# [WORK TO BE COMPLETED]
What you return should be the lines of the data containing "label", each in full.

# [RECORDS SHOWN]

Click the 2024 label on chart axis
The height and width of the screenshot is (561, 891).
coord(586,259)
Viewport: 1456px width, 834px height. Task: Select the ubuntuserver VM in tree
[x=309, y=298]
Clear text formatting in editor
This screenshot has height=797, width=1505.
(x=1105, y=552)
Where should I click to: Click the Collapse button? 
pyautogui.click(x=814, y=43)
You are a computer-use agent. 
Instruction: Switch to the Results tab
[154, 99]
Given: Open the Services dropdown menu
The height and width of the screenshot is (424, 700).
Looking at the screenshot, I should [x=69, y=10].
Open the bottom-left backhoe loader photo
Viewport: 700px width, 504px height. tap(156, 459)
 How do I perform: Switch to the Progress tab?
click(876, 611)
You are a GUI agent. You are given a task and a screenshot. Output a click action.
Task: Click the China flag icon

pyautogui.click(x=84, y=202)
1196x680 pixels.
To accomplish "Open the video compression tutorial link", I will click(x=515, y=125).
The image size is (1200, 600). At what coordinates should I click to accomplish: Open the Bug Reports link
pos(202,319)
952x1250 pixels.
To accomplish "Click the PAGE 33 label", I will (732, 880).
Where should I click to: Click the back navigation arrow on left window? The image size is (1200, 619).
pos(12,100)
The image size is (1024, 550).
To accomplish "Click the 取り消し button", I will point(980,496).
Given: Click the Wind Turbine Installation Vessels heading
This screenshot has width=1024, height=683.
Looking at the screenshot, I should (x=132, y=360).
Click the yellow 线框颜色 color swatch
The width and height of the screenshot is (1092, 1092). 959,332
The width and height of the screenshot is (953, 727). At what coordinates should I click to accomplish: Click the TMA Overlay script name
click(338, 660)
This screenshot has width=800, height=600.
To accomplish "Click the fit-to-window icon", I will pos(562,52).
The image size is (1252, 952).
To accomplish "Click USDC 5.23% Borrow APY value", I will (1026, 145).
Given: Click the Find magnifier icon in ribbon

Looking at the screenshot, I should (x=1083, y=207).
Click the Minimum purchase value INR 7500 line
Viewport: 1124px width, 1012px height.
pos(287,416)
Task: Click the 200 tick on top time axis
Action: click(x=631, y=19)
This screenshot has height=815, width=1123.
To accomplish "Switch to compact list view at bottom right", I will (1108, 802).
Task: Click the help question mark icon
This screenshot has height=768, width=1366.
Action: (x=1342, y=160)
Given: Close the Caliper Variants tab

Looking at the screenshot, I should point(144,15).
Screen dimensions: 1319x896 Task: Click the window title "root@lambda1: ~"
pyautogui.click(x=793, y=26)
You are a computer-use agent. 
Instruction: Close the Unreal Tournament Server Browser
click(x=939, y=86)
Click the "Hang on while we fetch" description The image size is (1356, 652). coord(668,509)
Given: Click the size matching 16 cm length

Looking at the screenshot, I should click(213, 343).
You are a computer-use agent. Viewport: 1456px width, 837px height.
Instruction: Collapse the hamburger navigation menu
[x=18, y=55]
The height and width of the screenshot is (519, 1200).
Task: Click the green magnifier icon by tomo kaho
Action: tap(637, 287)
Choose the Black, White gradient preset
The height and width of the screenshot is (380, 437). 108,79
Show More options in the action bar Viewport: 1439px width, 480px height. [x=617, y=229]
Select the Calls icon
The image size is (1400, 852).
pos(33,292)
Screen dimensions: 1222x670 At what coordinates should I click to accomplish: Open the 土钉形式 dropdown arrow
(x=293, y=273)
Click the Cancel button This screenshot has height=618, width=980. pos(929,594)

# [EXERCISE ANSWER]
Click the 2024 label on chart axis
To accomplish "Click the PAGE 33 label", I will (732, 880).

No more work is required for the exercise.